Eles continuaram: “Em um experimento de photon state-of-the-art, aqui percebemos este cenário amigo extenso de Wigner, violando experimentalmente a desigualdade do tipo Bell associada por 5 desvios padrão. Este resultado empresta força considerável para interpretações da teoria quântica já definida em um quadro dependente de observadores e demandas de revisão daqueles que não são “.

Um dos co-autores do estudo, Martin Ringbauer, disse ao Live Science que “você pode verificar ambos”, acrescentando que os avanços teóricos eram necessários antes que eles pudessem provar a hipótese de Wigner, que foi proposta pela primeira vez em 1961.

“Os avanços teóricos foram necessários para formular o problema de uma forma testável. Então, o lado experimental precisou de desenvolvimentos no controle de sistemas quânticos para implementar algo assim”, disse ele à agência de notícias.

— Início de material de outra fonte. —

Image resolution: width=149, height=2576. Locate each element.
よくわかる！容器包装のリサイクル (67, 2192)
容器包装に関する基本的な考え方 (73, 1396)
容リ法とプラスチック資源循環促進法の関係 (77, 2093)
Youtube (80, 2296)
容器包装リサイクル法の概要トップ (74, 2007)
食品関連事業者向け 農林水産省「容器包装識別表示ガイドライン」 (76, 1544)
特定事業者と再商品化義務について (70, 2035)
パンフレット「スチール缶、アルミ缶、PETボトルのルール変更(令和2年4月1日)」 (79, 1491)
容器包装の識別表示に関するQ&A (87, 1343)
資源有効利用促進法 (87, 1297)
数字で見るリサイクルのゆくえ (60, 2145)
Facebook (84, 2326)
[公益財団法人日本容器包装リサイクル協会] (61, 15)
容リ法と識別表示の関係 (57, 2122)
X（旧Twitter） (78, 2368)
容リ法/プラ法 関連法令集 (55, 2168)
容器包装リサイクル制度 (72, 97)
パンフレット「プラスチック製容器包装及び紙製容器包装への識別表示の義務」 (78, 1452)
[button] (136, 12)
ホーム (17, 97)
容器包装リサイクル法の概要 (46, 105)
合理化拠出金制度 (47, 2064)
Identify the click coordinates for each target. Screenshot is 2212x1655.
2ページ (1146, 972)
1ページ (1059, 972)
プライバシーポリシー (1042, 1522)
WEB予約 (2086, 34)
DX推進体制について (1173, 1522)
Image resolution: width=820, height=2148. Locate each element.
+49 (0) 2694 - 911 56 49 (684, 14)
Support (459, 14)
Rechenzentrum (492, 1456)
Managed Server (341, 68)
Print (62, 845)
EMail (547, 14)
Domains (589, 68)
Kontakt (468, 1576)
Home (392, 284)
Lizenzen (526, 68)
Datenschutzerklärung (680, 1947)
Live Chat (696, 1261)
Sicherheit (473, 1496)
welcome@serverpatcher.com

Para testar a idéia, os pesquisadores designaram “dois laboratórios diferentes, cada um envolvendo um experimentador e seu amigo”, introduzindo dois pares de fótons emaranhados, que permitiram que seus destinos fossem interligados. Eles também introduziram “pessoas” (que não eram reais, mas representavam observadores) para medir um fóton no par, registrar seus resultados e repetir o processo para o segundo fóton usando a memória quântica.

Em 1961, quando Wigner apresentou a ideia que eventualmente se tornaria conhecida como “amiga de Wigner”, apenas um cenário foi usado. Com o novo experimento, foi dobrado e os resultados que Wigner discutiu pela primeira vez há mais de 50 anos ainda são verdadeiros.

A mecânica quântica dá detalhes sobre como o mundo funciona em uma escala tão pequena que as regras da física não se aplicam, acrescentou a Live Science. Com as novas descobertas do estudo, o campo da mecânica quântica pode mudar se as medidas não forem as mesmas para todos.

“Parece que, em contraste com a física clássica, os resultados das medições não podem ser considerados verdade absoluta, mas devem ser entendidos em relação ao observador que realizou a medição”, disse Ringbauer à Live Science. “As histórias que contamos sobre a mecânica quântica têm que se adaptar a isso.”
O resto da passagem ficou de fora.